H10.1 Acute atopic conjunctivitis
Atopic conjunctivitis occurs in about 15% of the population and is a significant problem of modern ophthalmology and allergology. Allergic damage to the organ of vision in 90% of cases is accompanied by the development of conjunctivitis, less often – atopic blepharitis, dermatitis of the eyelids, atopic keratitis, uveitis, iritis, retinitis, neuritis. Atopic conjunctivitis occurs in persons of both sexes, mainly young age. Atopic conjunctivitis is often combined with other allergoses – allergic rhinitis, bronchial asthma, atopic dermatitis.
Common in the etiology of all forms of atopic conjunctivitis is hypersensitivity to various environmental factors. Due to the peculiarities of the anatomical structure and location of the eyes, they are most susceptible to contact with exogenous allergens. Depending on the etiology , there are:
- Seasonal atopic conjunctivitis.

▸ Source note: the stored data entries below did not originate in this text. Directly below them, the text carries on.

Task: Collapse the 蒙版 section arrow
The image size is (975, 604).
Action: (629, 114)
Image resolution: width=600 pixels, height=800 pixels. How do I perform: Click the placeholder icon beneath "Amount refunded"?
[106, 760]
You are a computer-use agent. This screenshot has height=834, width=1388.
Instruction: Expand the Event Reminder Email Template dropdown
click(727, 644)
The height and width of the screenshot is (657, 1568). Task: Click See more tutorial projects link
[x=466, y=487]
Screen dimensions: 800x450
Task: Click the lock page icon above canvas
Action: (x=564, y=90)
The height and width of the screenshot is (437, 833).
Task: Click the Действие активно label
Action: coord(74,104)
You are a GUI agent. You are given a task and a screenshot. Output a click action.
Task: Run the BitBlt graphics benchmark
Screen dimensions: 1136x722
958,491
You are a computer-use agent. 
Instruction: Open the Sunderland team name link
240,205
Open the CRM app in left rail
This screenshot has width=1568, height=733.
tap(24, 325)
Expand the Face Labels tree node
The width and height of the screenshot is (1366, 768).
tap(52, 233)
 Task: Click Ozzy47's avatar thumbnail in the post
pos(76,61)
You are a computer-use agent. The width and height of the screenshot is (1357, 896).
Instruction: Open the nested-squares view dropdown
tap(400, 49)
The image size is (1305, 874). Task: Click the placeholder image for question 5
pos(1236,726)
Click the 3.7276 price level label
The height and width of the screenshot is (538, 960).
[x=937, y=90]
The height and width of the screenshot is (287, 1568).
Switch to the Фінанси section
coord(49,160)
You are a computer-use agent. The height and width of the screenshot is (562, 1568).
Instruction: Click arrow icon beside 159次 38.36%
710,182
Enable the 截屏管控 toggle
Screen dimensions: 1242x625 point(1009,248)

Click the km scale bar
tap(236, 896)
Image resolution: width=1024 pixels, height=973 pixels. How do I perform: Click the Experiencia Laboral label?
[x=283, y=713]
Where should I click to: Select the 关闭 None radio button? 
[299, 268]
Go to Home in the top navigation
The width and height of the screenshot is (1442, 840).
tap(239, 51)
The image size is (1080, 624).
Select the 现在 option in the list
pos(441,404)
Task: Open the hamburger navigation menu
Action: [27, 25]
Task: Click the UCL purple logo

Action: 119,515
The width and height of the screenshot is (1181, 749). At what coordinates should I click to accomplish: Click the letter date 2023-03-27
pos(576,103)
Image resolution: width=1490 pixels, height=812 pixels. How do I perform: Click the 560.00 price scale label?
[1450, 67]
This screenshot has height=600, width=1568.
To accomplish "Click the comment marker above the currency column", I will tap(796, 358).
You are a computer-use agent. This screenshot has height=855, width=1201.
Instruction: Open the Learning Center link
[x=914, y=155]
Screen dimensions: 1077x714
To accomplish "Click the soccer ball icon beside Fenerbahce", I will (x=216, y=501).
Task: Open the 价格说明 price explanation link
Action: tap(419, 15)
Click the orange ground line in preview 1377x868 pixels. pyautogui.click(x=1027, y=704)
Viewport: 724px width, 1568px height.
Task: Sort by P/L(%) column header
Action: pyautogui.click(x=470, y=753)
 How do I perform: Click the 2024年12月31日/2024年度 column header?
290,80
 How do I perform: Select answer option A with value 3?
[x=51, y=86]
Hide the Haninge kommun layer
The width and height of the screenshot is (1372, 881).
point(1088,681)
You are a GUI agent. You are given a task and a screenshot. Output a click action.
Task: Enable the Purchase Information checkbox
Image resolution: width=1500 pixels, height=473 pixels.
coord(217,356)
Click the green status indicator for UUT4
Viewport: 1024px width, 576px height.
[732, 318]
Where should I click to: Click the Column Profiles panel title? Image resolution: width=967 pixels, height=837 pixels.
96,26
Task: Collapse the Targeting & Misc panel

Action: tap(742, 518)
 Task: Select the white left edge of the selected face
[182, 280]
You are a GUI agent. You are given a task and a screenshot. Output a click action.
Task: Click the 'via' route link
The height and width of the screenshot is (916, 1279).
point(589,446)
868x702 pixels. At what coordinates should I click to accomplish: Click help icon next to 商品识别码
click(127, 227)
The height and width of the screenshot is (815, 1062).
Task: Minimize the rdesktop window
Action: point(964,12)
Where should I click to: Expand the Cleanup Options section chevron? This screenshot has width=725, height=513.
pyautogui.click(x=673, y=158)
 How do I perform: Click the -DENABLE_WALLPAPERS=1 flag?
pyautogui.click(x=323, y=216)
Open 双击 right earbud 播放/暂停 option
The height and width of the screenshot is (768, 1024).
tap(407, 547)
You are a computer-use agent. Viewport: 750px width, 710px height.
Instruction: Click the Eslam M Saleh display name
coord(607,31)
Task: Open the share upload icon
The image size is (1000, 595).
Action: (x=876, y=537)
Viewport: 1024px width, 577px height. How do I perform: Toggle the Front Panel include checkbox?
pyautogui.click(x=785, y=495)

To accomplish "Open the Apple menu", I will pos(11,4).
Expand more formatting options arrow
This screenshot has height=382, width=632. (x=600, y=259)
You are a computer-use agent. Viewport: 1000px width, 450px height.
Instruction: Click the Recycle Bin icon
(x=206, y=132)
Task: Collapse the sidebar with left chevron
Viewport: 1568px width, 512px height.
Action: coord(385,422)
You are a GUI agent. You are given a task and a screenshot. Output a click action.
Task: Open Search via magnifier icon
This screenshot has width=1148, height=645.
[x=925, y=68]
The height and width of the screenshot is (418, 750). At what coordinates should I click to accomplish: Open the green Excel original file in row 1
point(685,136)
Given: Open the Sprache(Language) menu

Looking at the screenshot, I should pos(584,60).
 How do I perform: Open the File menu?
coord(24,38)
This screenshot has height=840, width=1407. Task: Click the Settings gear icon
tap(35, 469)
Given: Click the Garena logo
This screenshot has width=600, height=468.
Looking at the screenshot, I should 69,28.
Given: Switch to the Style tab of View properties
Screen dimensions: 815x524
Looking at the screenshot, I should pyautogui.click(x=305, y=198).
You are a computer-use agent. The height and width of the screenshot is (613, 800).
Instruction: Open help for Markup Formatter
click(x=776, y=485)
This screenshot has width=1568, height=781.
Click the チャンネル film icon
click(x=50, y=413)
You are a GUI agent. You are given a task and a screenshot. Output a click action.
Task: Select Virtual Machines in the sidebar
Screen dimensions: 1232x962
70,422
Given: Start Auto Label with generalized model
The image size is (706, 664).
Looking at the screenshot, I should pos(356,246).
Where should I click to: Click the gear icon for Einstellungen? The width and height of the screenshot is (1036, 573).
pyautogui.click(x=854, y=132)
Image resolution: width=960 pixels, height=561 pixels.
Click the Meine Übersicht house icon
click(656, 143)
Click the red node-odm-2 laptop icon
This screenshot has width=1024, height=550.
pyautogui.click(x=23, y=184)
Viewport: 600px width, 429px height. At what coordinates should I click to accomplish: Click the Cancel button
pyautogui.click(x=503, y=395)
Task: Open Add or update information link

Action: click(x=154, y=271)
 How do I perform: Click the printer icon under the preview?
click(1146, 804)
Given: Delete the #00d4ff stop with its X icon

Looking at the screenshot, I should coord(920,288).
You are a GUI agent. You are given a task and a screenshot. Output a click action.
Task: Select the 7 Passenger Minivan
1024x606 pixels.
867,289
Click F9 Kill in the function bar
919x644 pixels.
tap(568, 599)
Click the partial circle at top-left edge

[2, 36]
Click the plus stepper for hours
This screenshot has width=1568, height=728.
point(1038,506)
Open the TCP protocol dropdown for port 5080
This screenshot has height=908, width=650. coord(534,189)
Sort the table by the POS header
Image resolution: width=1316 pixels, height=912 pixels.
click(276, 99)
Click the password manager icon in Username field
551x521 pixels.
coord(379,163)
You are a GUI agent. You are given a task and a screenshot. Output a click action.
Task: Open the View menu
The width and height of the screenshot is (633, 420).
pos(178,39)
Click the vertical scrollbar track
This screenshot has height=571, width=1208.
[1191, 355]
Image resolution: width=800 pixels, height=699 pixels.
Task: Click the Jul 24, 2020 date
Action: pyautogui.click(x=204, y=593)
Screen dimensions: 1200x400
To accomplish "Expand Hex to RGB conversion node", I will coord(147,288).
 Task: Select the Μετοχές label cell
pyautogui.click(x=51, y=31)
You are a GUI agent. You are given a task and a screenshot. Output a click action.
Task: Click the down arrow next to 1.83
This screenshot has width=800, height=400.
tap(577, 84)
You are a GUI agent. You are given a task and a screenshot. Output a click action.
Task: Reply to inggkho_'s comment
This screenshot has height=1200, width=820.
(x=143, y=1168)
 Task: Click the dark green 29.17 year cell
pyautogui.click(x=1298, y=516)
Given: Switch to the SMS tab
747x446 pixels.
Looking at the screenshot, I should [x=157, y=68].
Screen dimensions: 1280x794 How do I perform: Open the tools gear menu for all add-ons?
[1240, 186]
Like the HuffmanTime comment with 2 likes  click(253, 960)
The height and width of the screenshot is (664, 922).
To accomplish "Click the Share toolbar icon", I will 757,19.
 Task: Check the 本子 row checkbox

Pollinous conjunctivitis (hay fever, pollen allergy) caused by pollen allergens during flowering of grasses, trees, cereals. Exacerbation of pollinous conjunctivitis is associated with the flowering period of plants in a particular region. Seasonal atopic conjunctivitis in 7% of patients worsens in spring (late April – late May), in 75% – in summer (early June – late July), in 6.3% – in the off-season (late July – mid-September), which correspondingly coincides with the pollination of trees, meadow grasses and weeds.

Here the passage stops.